- _EXERCISE DESCRIPTION_: Where a line of the records holds the string "click", copy that line.

- _RECORD EXCERPTS_:
========================================================================

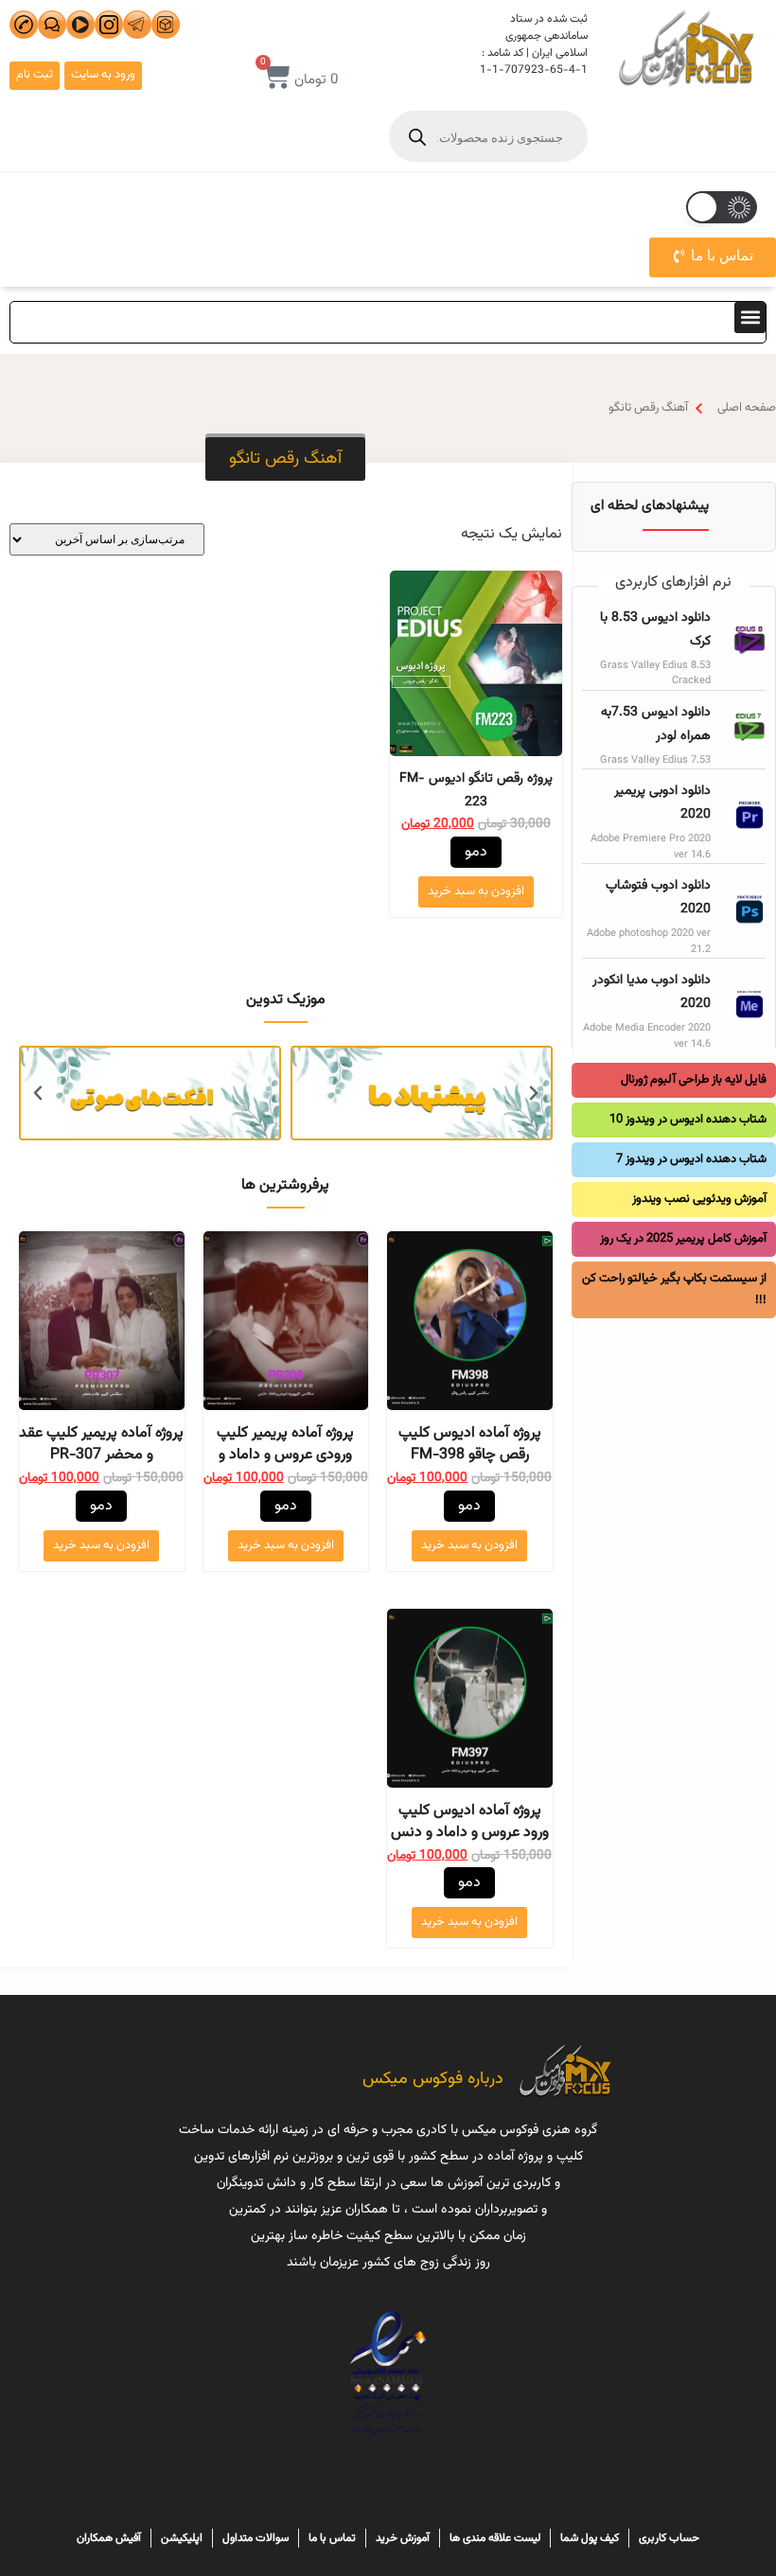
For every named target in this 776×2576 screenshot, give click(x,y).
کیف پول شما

========================================================================

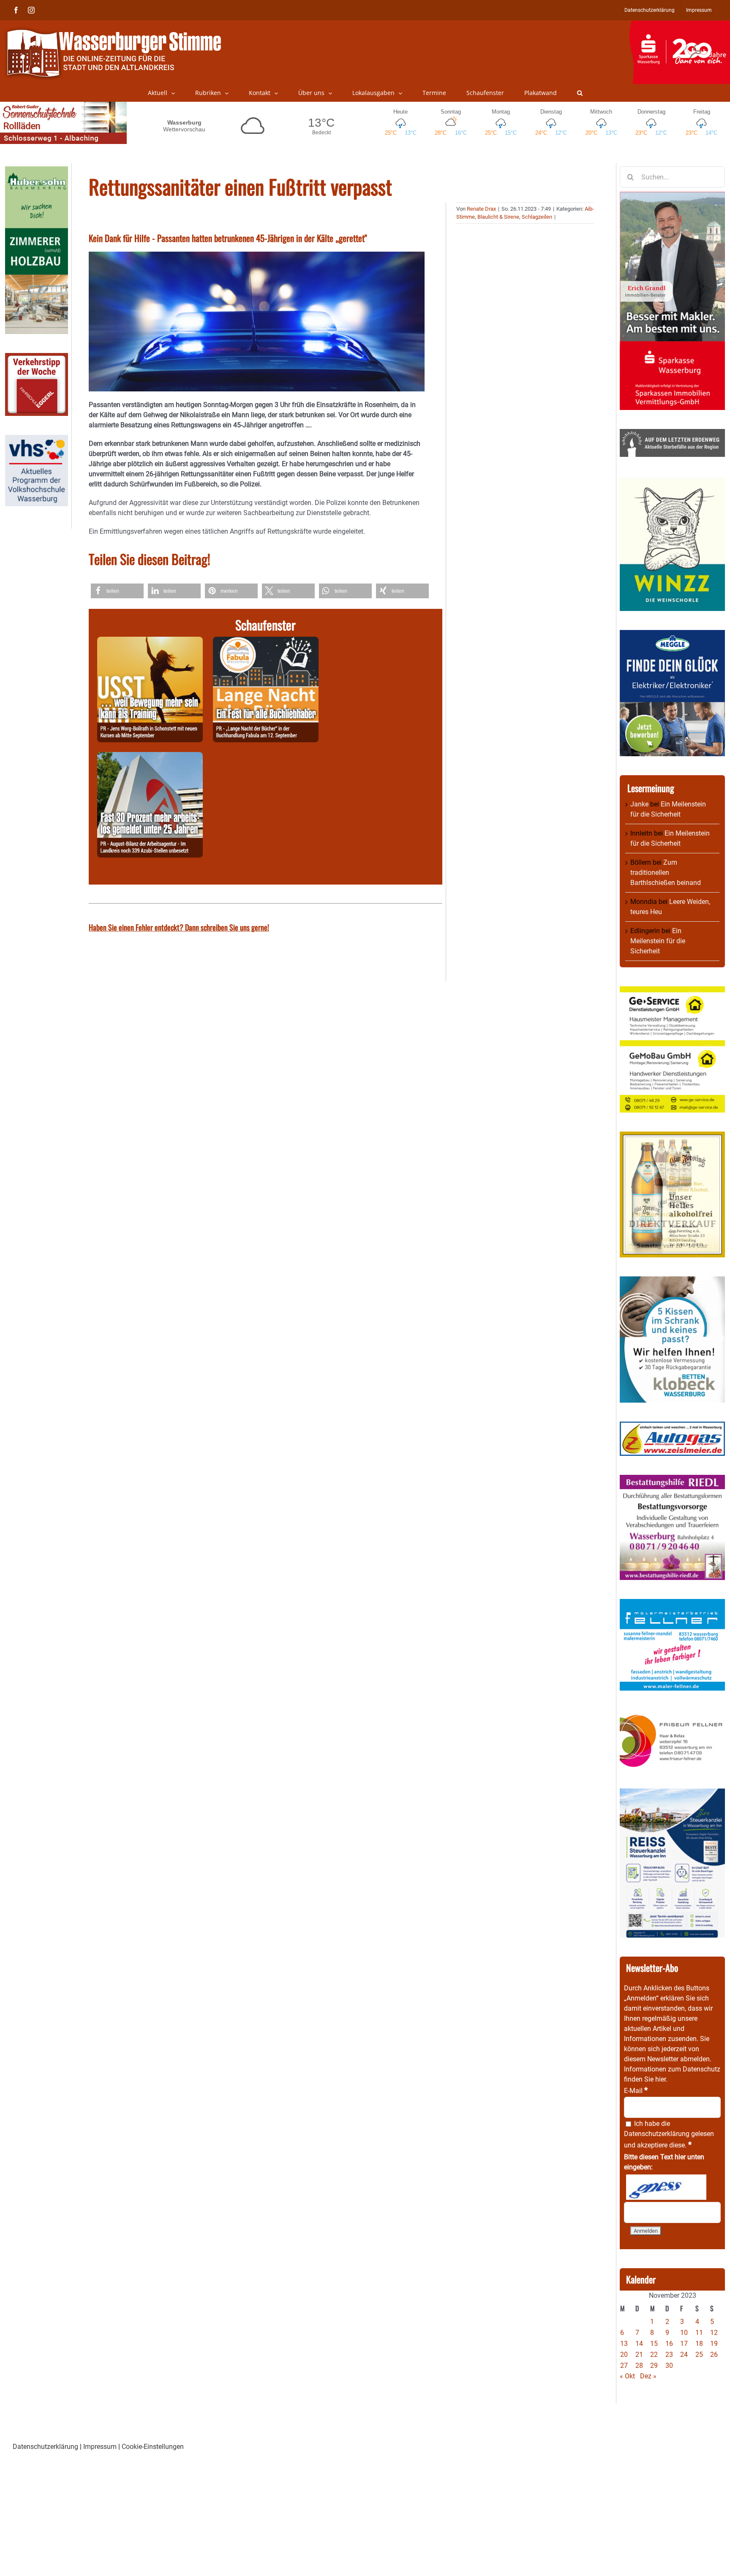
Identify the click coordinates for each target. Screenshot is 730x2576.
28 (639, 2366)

========================================================================

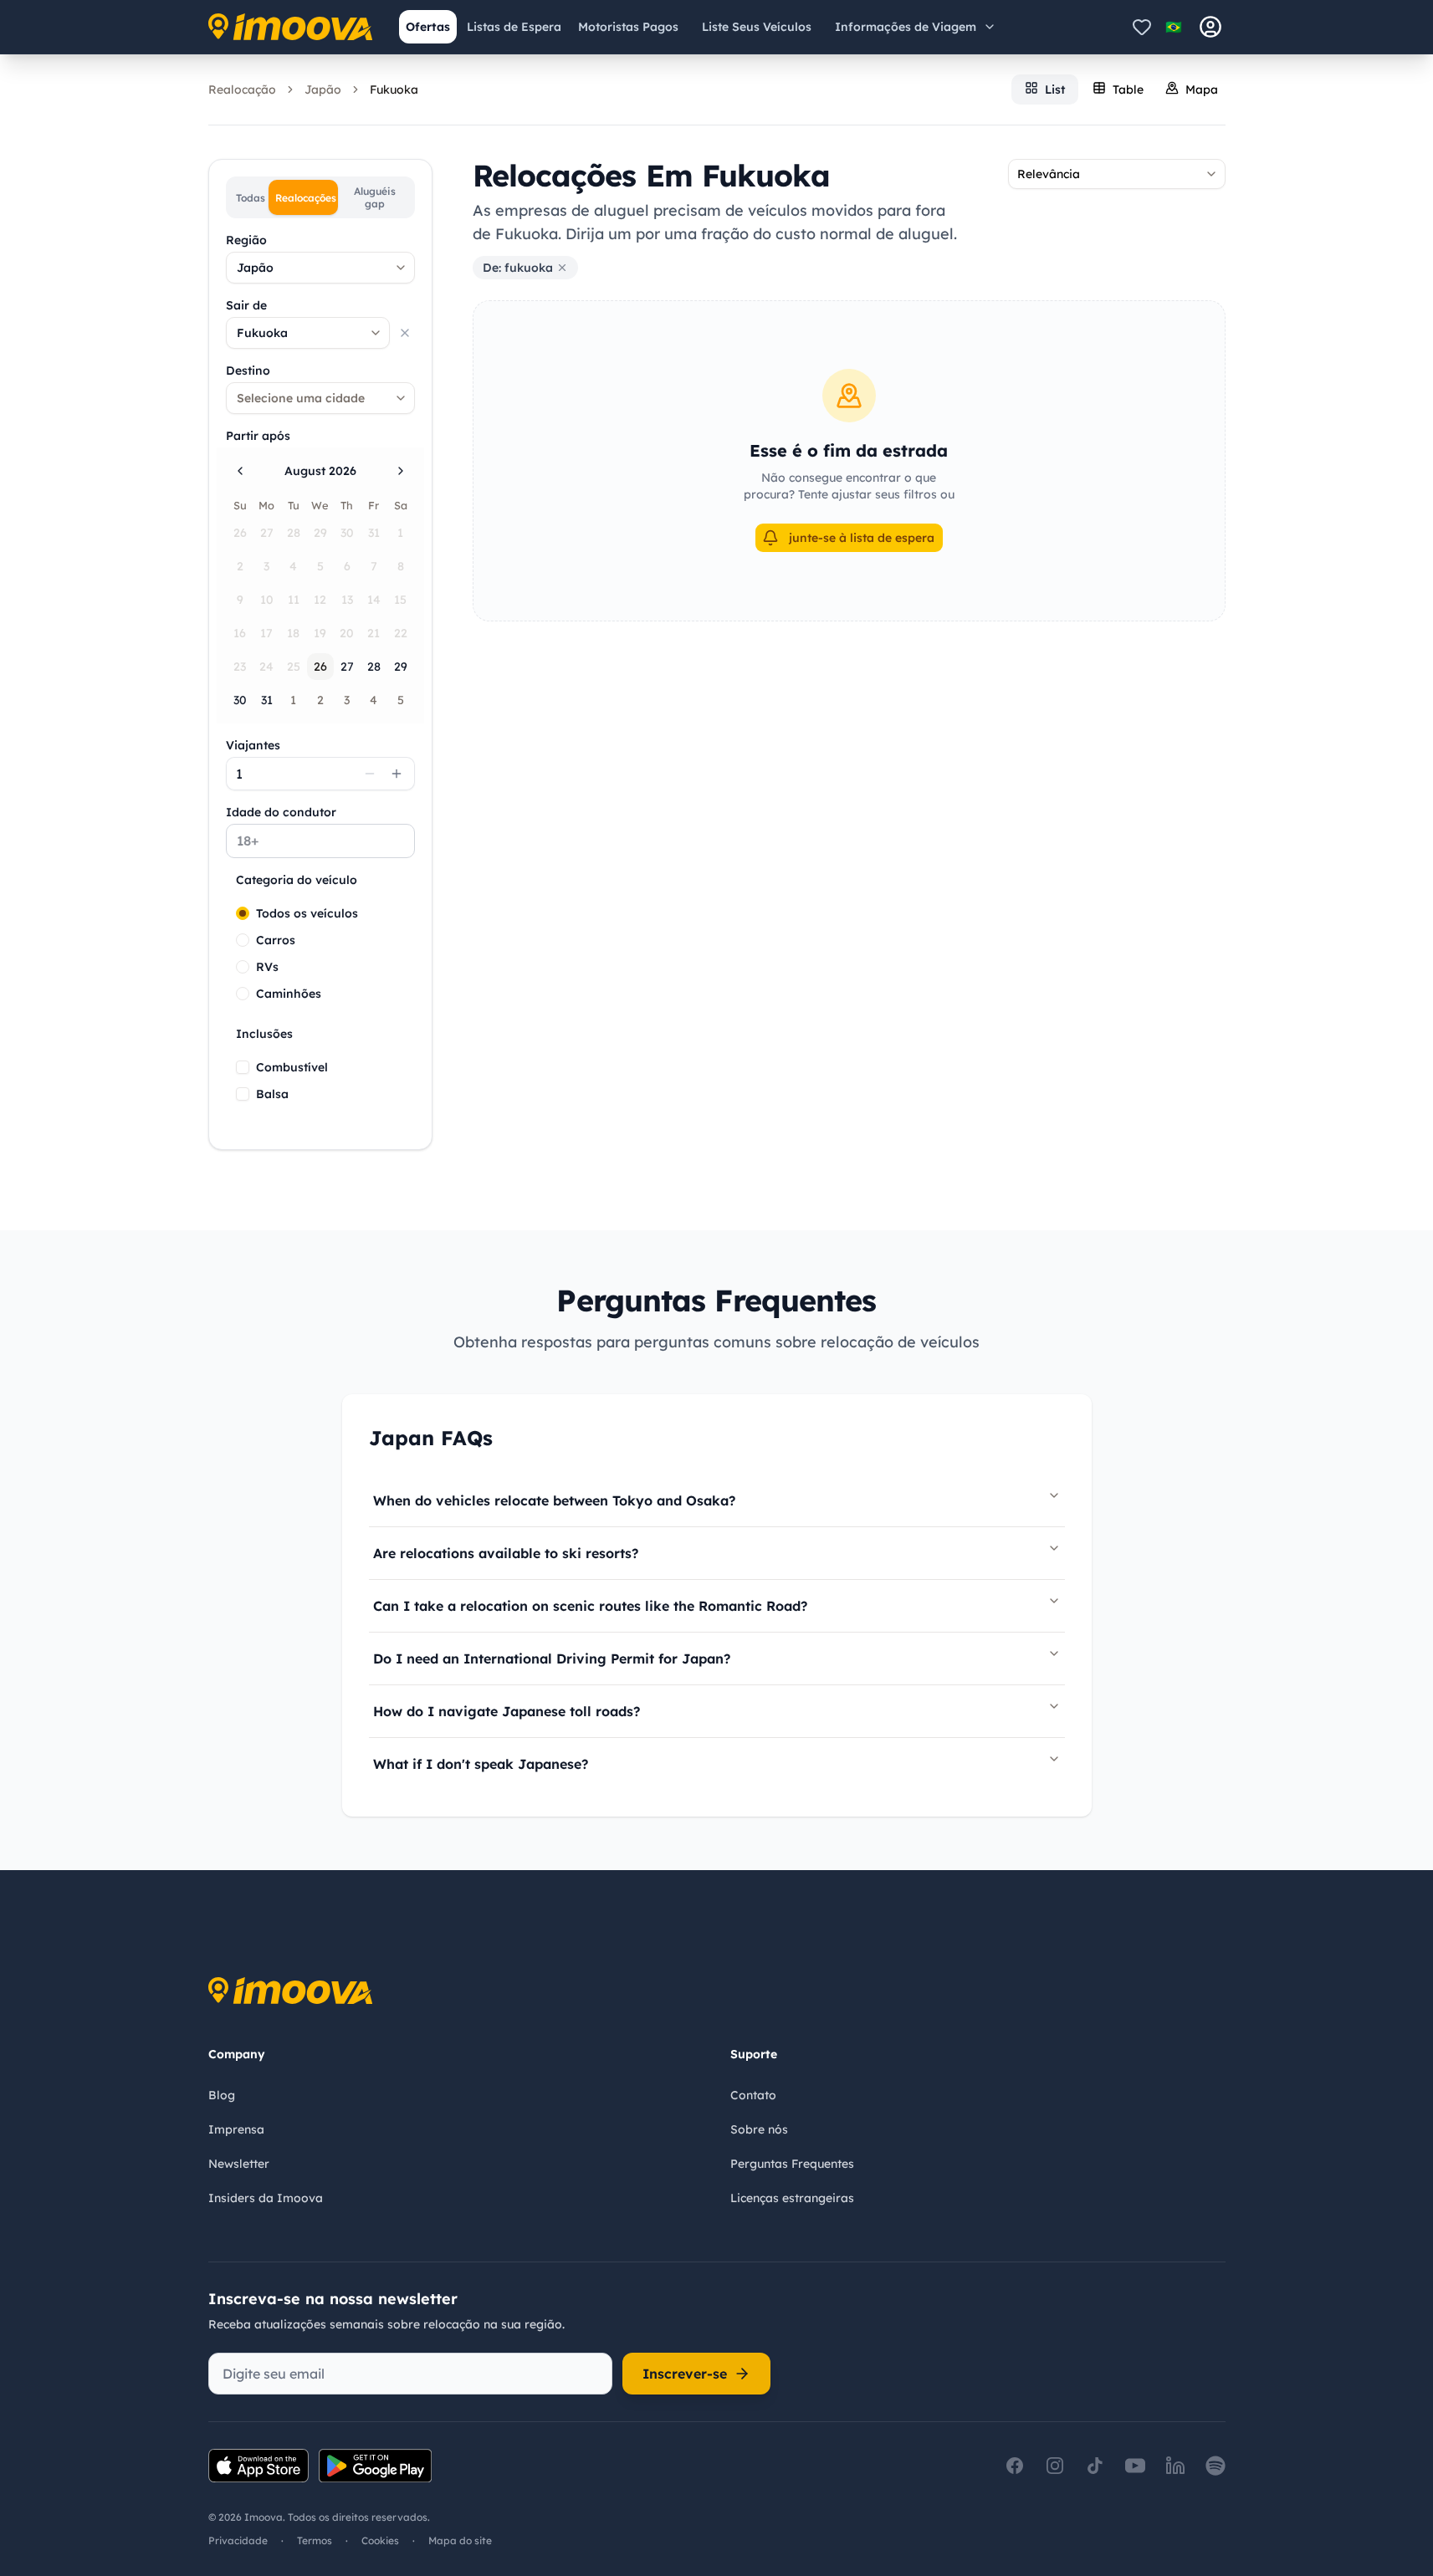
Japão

========================================================================

- _EXERCISE SOLUTION_:
For every named target in this 776×2576 screenshot, give click(x,y).
Identify the click coordinates for each target. Screenshot is 730x2576.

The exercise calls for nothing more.